Conrad Marca-Relli (born Corrado Marcarelli; June 5, 1913 - August 29, 2000) was an American artist who belonged to the early generation of New York School Abstract Expressionist artists whose artistic innovation by the 1950s had been recognized across the Atlantic, including Paris. New York School Abstract Expressionism, represented by Jackson Pollock, Willem de Kooning, Franz Kline, Robert Motherwell, John Ferren, Marca-Relli and others became a leading art movement of the postwar era.

==Biography==
Marcarelli (he changed the spelling later in life) was born in Boston. His parents Cosimo and Genovina Marcarelli were Italian immigrants from Benevento. Marcarelli moved to New York City when he was 13 where he grew up with his brother Ettore, and sisters Dora and Ida. In 1930 he studied at the Cooper Union for a year. And a year later he opened his own studio in New York and managed to earn an income by teaching and producing occasional illustrations for the daily and weekly press. He later supported himself by working for the Works Progress Administration, first as a teacher and then with mural painting divisions of the Federal Art Project during this period he won the Logan Medal of the Arts. He served in the US Army military service during World War II (1941–1945).

Marca-Relli taught at Yale University from 1954 to 1955 and from 1959 to 1960, and at the University of California, Berkeley.
In 1953, he bought a house near Jackson Pollock's home in Springs, East Hampton. As his career progressed, he increasingly distanced himself from the New York School.

He lived and worked in many countries around the world, eventually settling in Parma, Italy with his wife, Anita Gibson, whom he married in 1951.
Conrad Marca-Relli died on August 29, 2000, in Parma, at the age of 87.

==Career==
After the war Marca-Relli joined the "Downtown Group" which represented group of artists who found studios in lower Manhattan in the area bounded by 8th and 12th street between First and Sixth Avenues during the late 1940s and early 1950s. During the late 1940s and early 1950s, he was actively involved in the avant-garde art world in Greenwich Village.
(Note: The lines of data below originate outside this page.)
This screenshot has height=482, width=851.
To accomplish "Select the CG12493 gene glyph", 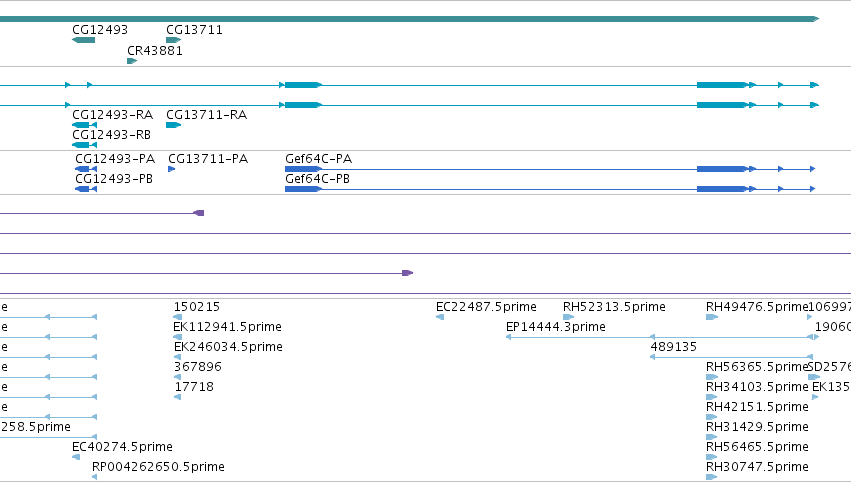I will click(84, 40).

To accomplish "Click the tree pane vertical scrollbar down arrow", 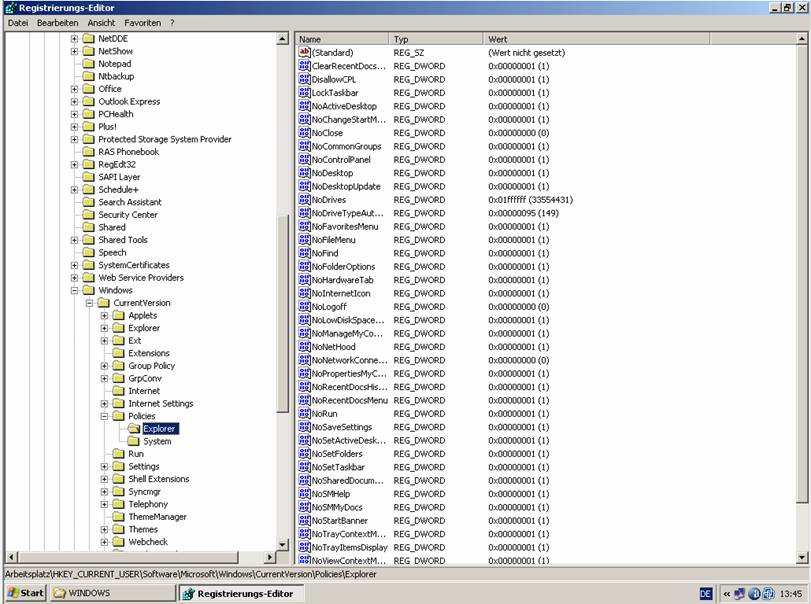I will (282, 545).
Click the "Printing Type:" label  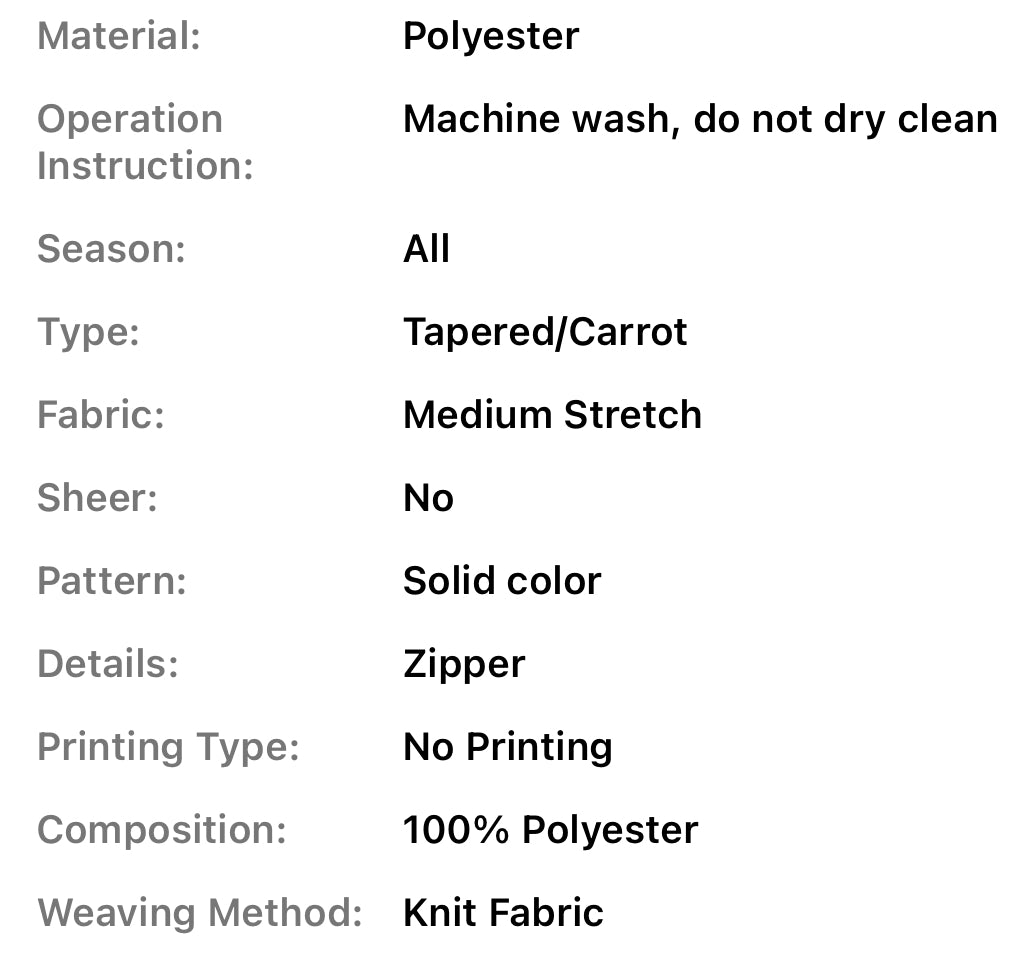(168, 747)
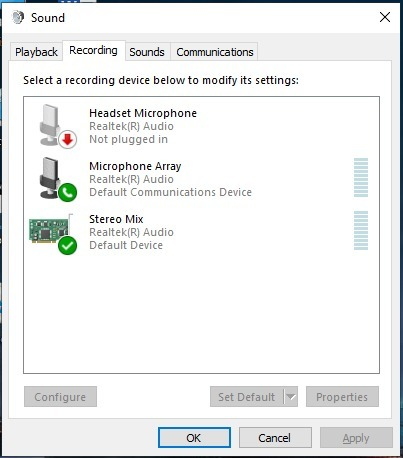403x458 pixels.
Task: Click the Configure button
Action: point(60,397)
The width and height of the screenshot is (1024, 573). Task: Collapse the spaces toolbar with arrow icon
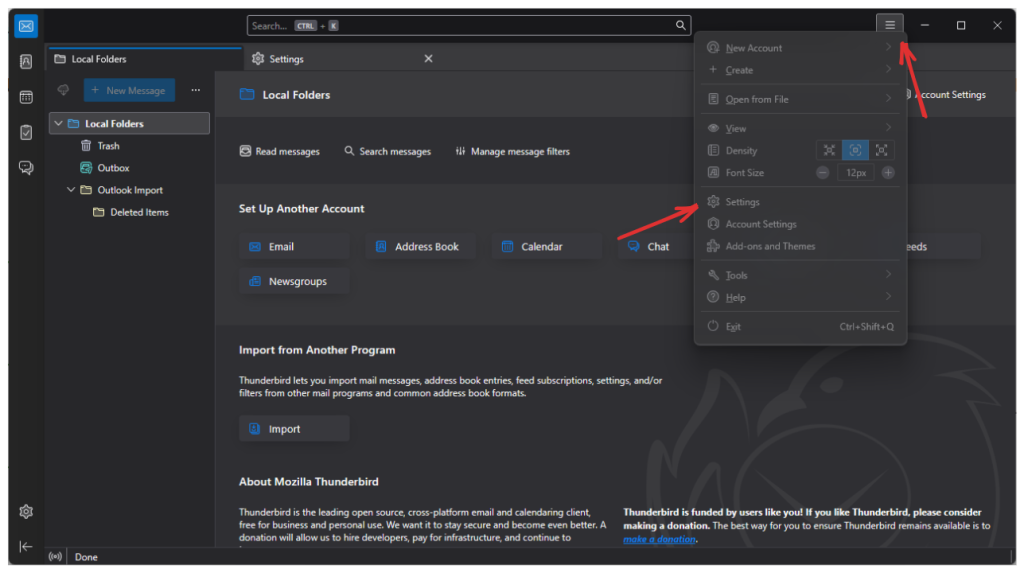(26, 546)
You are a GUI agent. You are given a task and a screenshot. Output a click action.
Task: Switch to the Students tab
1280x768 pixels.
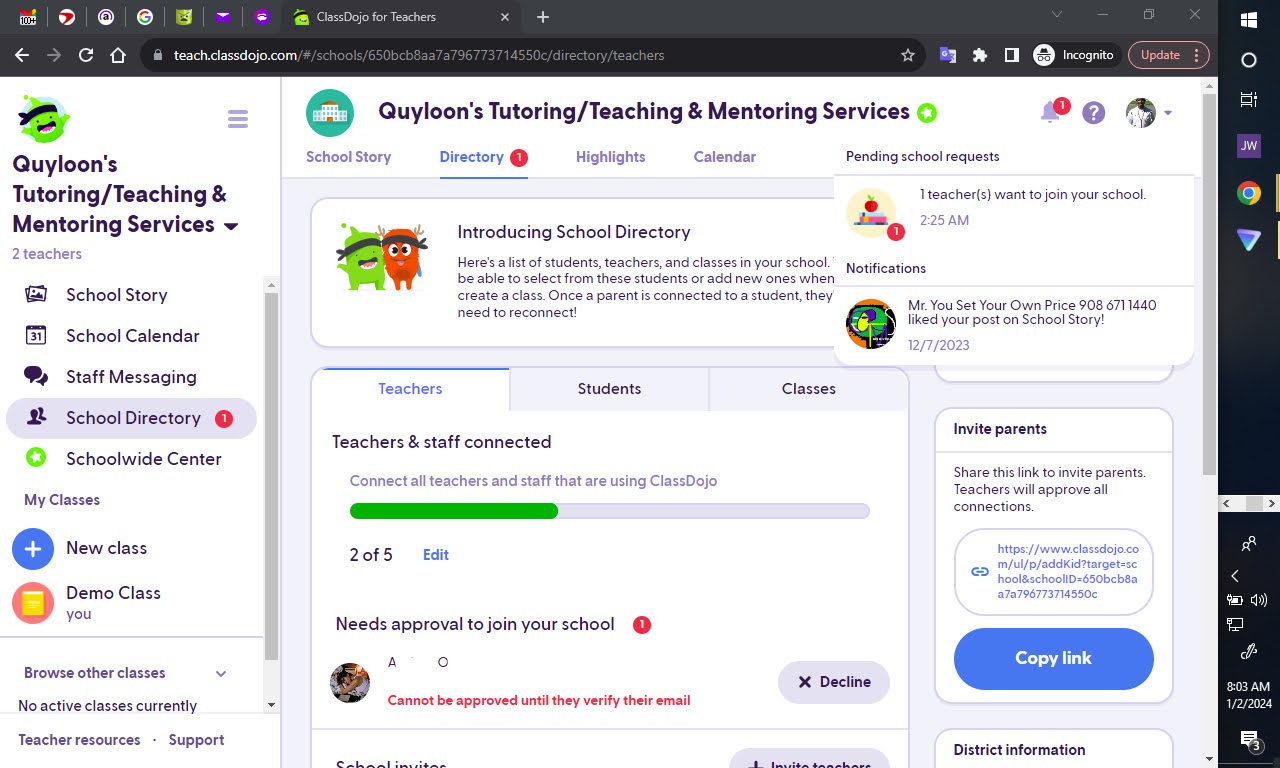608,389
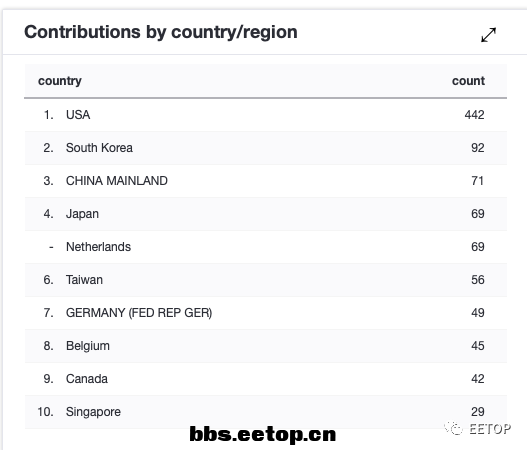
Task: Click the count value 56
Action: pyautogui.click(x=478, y=280)
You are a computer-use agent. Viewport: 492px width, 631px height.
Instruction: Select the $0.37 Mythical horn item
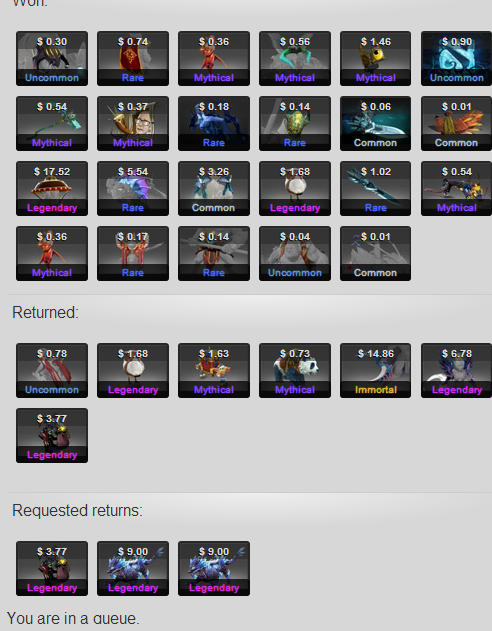133,124
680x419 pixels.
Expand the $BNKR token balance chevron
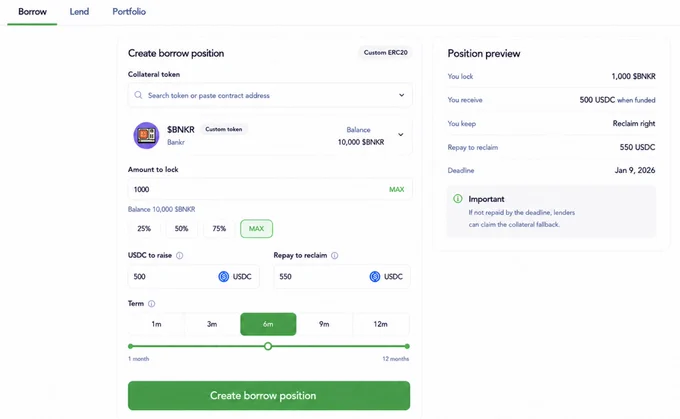click(x=401, y=134)
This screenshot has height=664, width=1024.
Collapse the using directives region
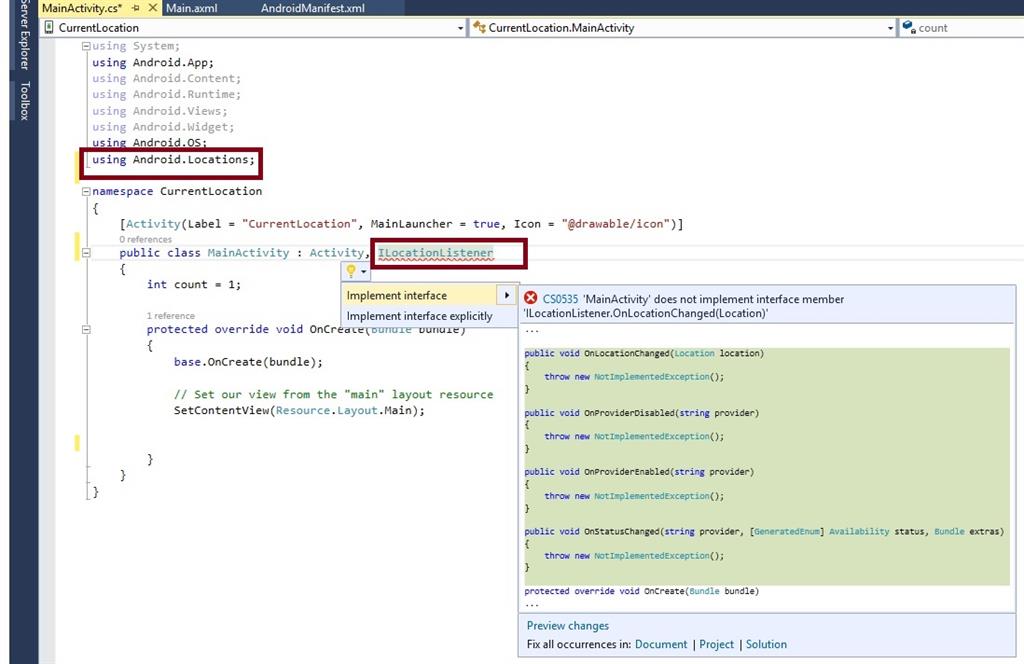(x=86, y=46)
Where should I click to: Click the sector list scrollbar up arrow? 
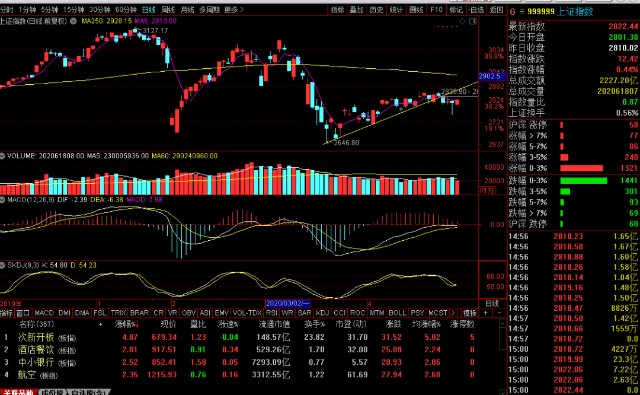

These artists were called the "Downtown Group" as opposed to the "Uptown Group" established during the war at The Art of This Century Gallery.

His first one-man show was in New York City in 1948.
In 1949 Marca-Relli was among the founders of the "Artists' Club" located at 39 East 8th Street. He was selected by his fellow artists to show in the Ninth Street Show held on May 21 to June 10, 1951. The show was located at 60 East 9th Street on the first floor and the basement of a building which was about to be demolished.

The artists celebrated not only the appearance of the dealers, collectors and museum people on the 9th Street, and the consequent exposure of their work but they celebrated the creation and the strength of a living community of significant dimensions.

Conrad Marca-Relli was among the 24 out of a total 256 New York School artists included in the Ninth Street Show and in all the following New York Painting and Sculpture Annuals from 1953 to 1957. These Annuals were important because the participants were chosen by the artists themselves.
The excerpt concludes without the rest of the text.